The resemblance to Simenon is noted in the first few pages as Dard describes in some detail the down-at-heel quartier in which Herbin was brought up and is now revisiting many years later, following the death of his mother. The atmosphere is entirely that of Paris. There is the same old woman cleaning the stairs in his apartment block, cursing as she does so.
It is Christmas and the streets, the delicatessens and cake shops are all busy. Herbin is quite clearly very depressed and tries to recapture some of the sensations of his youth by visiting one of the local shops that sells virtually any item that can turn a profit. Just for the sake of doing what he used to do as a boy, he buys a silver cardboard birdcage.
He next finds himself in a brasserie, choosing that particular one because his family had never been able to afford to eat there. He notices a woman with a small child and then we learn that his own wife, who resembled this woman, had died. He is instantly attracted to her and thus there begins a very strange relationship, with the woman turning out to be somewhat mysterious and not at all as he had anticipated.
But if she is mysterious, even more so is the series of events that follows their meeting in the restaurant. Inexplicably, objects seem to appear and disappear from her flat and Herbin is completely bewildered. Furthermore – and for no reason that he can possibly imagine – the woman suddenly begins to take against him and makes no secret of her desire to have him gone from her flat. However, he is so intrigued by what is happening and so infatuated with her that he can’t bring himself to leave the area, even when she insists he leave the building.

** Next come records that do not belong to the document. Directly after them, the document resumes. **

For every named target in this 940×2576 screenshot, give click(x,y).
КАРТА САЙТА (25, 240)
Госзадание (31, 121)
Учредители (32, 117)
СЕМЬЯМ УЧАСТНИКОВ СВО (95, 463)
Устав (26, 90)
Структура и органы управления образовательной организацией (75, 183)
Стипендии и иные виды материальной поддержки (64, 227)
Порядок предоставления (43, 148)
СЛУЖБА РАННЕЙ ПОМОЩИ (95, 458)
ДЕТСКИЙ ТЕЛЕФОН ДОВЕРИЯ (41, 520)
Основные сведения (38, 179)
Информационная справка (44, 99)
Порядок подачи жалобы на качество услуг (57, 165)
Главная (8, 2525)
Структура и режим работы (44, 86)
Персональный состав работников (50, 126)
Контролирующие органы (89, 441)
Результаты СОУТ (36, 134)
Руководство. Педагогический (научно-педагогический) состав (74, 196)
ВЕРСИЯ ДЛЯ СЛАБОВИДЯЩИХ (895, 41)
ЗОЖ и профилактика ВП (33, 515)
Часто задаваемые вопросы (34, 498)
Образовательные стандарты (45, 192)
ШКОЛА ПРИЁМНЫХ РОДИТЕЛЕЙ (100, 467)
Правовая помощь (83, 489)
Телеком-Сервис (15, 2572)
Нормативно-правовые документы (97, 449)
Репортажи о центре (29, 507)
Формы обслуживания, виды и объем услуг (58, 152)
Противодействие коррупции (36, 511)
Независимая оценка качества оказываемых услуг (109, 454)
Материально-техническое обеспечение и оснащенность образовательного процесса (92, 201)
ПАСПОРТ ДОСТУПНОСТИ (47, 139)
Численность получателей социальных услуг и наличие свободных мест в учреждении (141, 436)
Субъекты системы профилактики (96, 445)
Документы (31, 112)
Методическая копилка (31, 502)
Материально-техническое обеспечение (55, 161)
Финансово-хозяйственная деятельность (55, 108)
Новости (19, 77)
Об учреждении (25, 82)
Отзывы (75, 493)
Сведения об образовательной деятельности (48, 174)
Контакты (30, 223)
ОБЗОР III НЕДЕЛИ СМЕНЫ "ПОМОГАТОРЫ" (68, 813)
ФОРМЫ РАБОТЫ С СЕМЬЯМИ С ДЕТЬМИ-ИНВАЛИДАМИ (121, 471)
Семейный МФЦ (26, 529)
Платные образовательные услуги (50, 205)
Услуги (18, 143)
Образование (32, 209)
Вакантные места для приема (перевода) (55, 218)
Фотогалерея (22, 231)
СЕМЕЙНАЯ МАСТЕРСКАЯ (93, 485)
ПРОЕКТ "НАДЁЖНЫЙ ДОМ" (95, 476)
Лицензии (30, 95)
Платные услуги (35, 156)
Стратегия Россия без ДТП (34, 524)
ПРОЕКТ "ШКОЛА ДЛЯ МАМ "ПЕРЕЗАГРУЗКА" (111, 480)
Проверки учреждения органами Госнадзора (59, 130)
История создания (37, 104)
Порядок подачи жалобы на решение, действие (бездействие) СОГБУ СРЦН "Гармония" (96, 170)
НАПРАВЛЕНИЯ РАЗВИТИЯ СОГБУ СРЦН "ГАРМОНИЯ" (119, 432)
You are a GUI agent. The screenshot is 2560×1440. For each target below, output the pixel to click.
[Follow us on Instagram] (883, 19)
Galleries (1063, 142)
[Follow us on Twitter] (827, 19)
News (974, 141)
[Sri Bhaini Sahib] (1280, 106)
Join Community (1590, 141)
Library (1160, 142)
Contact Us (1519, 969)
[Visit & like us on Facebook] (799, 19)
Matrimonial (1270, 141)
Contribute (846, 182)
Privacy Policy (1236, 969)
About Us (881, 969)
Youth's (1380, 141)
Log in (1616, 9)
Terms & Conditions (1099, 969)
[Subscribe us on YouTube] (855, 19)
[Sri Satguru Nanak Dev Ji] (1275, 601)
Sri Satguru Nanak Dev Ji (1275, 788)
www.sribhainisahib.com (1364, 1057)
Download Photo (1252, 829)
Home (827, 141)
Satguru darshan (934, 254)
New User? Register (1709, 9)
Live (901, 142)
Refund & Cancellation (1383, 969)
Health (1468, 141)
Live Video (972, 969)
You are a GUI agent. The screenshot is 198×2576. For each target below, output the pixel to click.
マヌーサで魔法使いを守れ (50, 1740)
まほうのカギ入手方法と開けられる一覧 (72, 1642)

Eventually he begins to understand why her attitude to him has changed and he realises that her motives, like everything else connected with this bizarre adventure, were not as he thought. By the time he begins to understand what has been going on, however, he has become involved in a frightening, potentially fatal situation – one from which there is only one possibility of rescue, though whether it will be forthcoming is at least doubtful.
It is a tribute to the quality of the writing that Dard can contain so much tension, surprise and mystery in so few words. However, he can still afford the time to establish a convincing setting. The opening chapter in particular, in which nothing apparently happens, nevertheless leads us to feel that we are on the brink of some extraordinary happening. It is this feeling that keeps us reading intently and with such fascination.